Data provided:
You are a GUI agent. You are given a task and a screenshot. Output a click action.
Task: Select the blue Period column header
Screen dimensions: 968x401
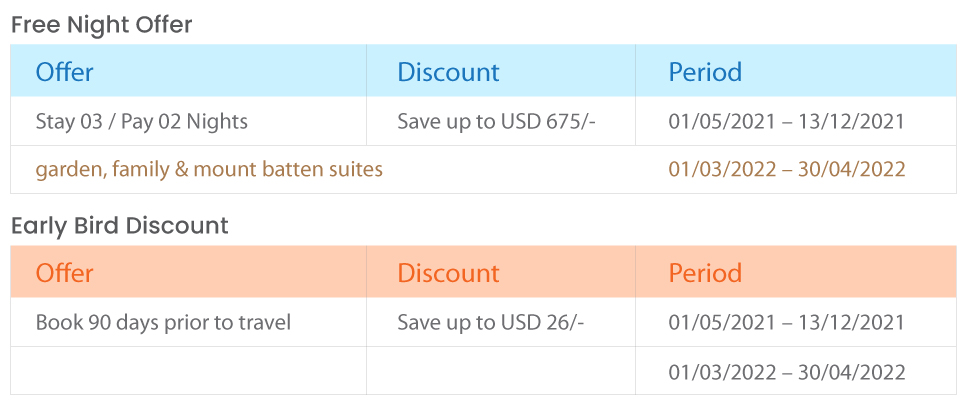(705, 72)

--

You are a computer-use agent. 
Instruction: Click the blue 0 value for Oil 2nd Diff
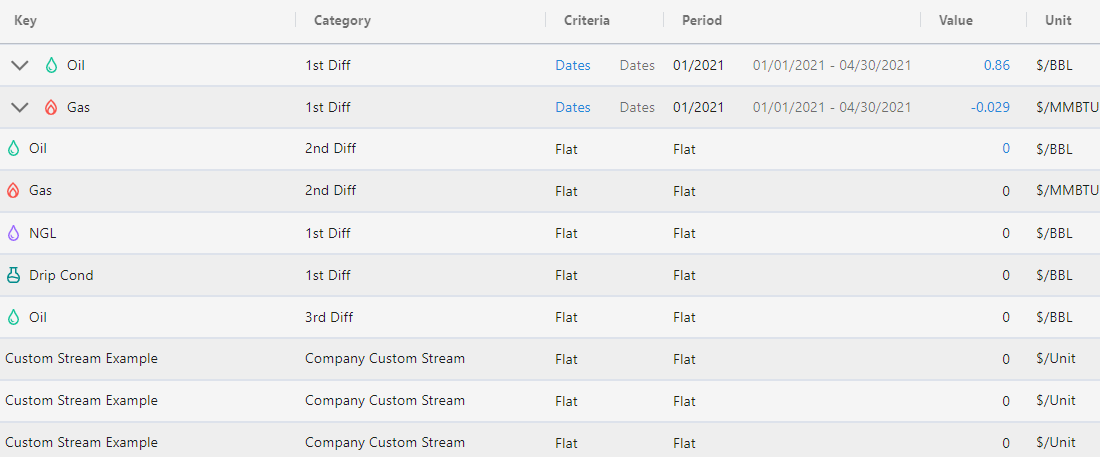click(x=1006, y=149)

What this task involves: Rewrite the lines of the records as a numbered list, starting with the line containing "You are a computer-use agent." and going on through the line containing "click(x=1006, y=149)". Leave out blank lines and pictures.

Written answer:
1. You are a computer-use agent. 
2. Instruction: Click the blue 0 value for Oil 2nd Diff
3. click(x=1006, y=149)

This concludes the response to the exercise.